### Information supplied ###

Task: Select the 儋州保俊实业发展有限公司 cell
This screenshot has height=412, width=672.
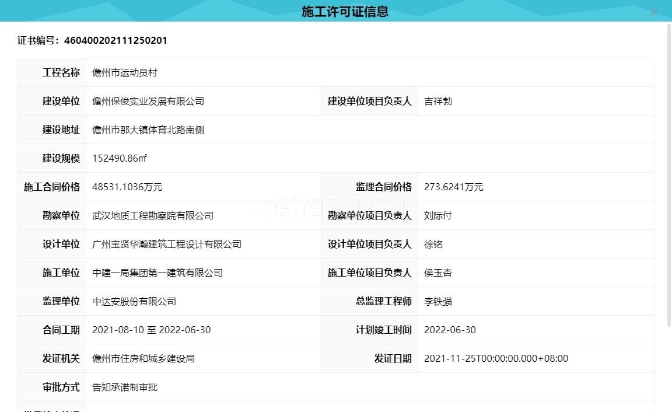Action: 148,102
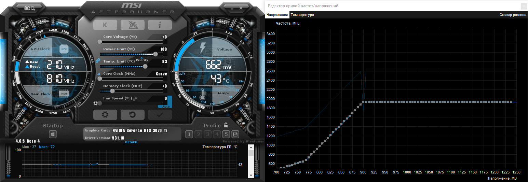Click the DETACH link

[x=131, y=142]
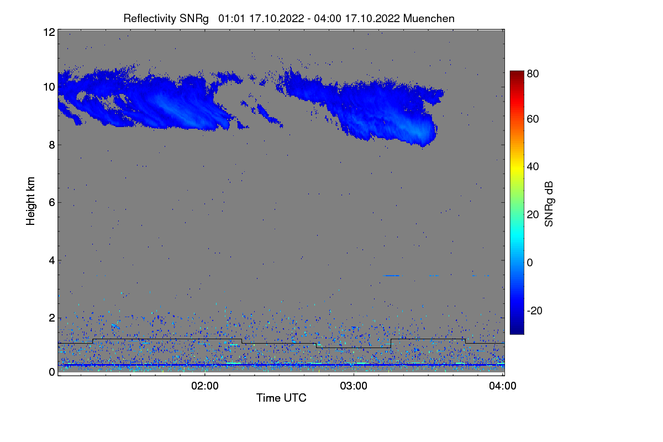Click the SNRg dB colorbar label
Viewport: 663px width, 442px height.
(x=549, y=203)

###

Task to complete: Quote the records above exactly, leaving out any pictures.

Problem solution:
Task: Select the 儋州保俊实业发展有限公司 cell
This screenshot has height=412, width=672.
Action: 148,102
Click the DETACH link

[x=131, y=142]
Click the SNRg dB colorbar label
Viewport: 663px width, 442px height.
(x=549, y=203)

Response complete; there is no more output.